WHAT YOU ARE ASKED TO DO:
Reproduce the data exactly as given, except for any images.

PROVIDED INFORMATION:
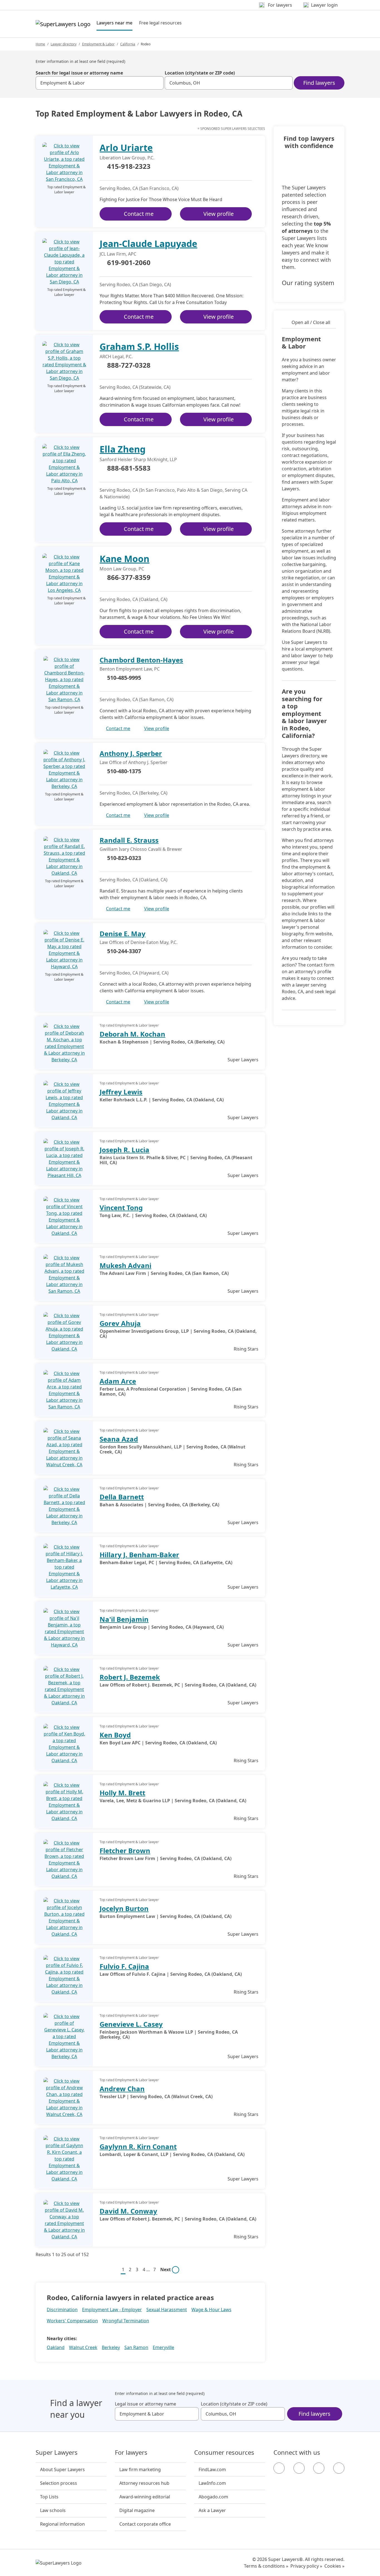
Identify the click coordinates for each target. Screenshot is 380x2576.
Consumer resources (224, 2452)
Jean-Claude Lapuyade (148, 243)
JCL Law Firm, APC (118, 253)
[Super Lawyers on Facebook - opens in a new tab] (279, 2468)
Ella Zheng (122, 449)
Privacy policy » (306, 2566)
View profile (218, 213)
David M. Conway (128, 2211)
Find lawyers (319, 82)
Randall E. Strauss (129, 840)
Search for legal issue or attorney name (79, 73)
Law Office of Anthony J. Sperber (133, 762)
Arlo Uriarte (126, 148)
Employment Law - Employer (112, 2309)
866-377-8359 (128, 577)
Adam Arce (118, 1381)
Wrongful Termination (125, 2321)
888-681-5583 (128, 468)
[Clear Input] (157, 83)
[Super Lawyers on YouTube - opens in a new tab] (318, 2468)
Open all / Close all (311, 322)
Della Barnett (122, 1496)
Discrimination (62, 2309)
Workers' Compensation (72, 2321)
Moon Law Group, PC (122, 568)
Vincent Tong (121, 1207)
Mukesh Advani (125, 1265)
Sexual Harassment (166, 2309)
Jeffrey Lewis (121, 1091)
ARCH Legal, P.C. (116, 356)
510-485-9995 (124, 677)
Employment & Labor (98, 44)
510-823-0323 (124, 858)
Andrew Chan (122, 2088)
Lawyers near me (114, 22)
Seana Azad (119, 1438)
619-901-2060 (128, 263)
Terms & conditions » (266, 2566)
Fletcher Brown (125, 1850)
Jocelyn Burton (124, 1908)
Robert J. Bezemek (130, 1677)
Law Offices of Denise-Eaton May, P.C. (138, 942)
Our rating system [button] (308, 283)
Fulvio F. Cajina (124, 1966)
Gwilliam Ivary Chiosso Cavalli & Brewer (141, 849)
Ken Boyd (115, 1734)
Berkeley (111, 2347)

TASK SOLUTION:
Identify the click coordinates for each target. Screenshot is 380x2576.
Consumer resources (224, 2452)
Jean-Claude Lapuyade (148, 243)
JCL Law Firm, APC (118, 253)
[Super Lawyers on Facebook - opens in a new tab] (279, 2468)
Ella Zheng (122, 449)
Privacy policy » (306, 2566)
View profile (218, 213)
David M. Conway (128, 2211)
Find lawyers (319, 82)
Randall E. Strauss (129, 840)
Search for legal issue or attorney name (79, 73)
Law Office of Anthony J. Sperber (133, 762)
Arlo Uriarte (126, 148)
Employment Law - Employer (112, 2309)
866-377-8359 (128, 577)
Adam Arce (118, 1381)
Wrongful Termination (125, 2321)
888-681-5583 (128, 468)
[Clear Input] (157, 83)
[Super Lawyers on YouTube - opens in a new tab] (318, 2468)
Open all / Close all (311, 322)
Della Barnett (122, 1496)
Discrimination (62, 2309)
Workers' Compensation (72, 2321)
Moon Law Group, PC (122, 568)
Vincent Tong (121, 1207)
Mukesh Advani (125, 1265)
Sexual Harassment (166, 2309)
Jeffrey Lewis (121, 1091)
ARCH Legal, P.C. (116, 356)
510-485-9995 (124, 677)
Employment & Labor (98, 44)
510-823-0323 (124, 858)
Andrew Chan (122, 2088)
Lawyers near me (114, 22)
Seana Azad (119, 1438)
619-901-2060 (128, 263)
Terms & conditions » (266, 2566)
Fletcher Brown (125, 1850)
Jocelyn Burton (124, 1908)
Robert J. Bezemek (130, 1677)
Law Offices of Denise-Eaton May, P.C. (138, 942)
Our rating system [button] (308, 283)
Fulvio F. Cajina (124, 1966)
Gwilliam Ivary Chiosso Cavalli & Brewer (141, 849)
Ken Boyd (115, 1734)
Berkeley (111, 2347)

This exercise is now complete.